| Task objective |
Your copy should begin at the line containing "Task: Open HACS from the sidebar" and end at the last line of the records; transcribe those lines exactly and leave out every picture.

| Exercise data |
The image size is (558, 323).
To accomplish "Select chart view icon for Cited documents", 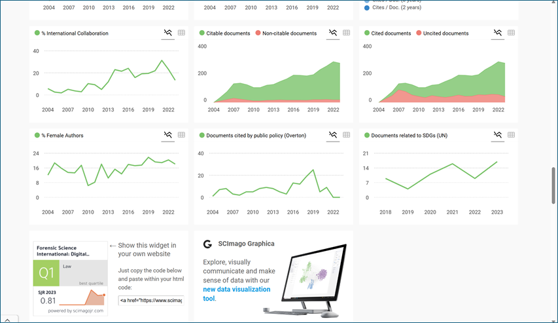I will (x=498, y=33).
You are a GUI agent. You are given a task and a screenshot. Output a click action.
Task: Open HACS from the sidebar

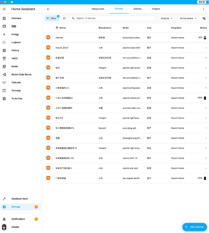pyautogui.click(x=15, y=58)
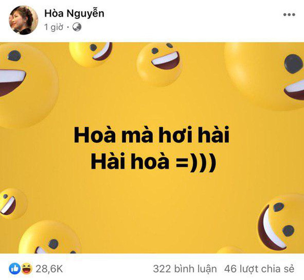304x280 pixels.
Task: View the 28,6K reactions list
Action: click(x=49, y=268)
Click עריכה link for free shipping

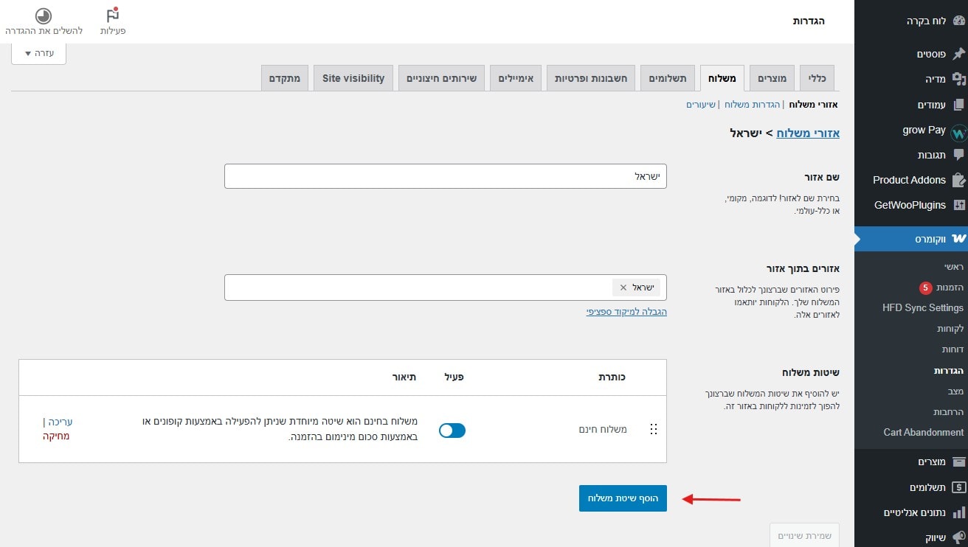pos(61,422)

| Solution below |
Task: Open HACS from the sidebar

pyautogui.click(x=15, y=58)
304x280 pixels.
Task: View the 28,6K reactions list
Action: click(x=49, y=268)
Click עריכה link for free shipping

pos(61,422)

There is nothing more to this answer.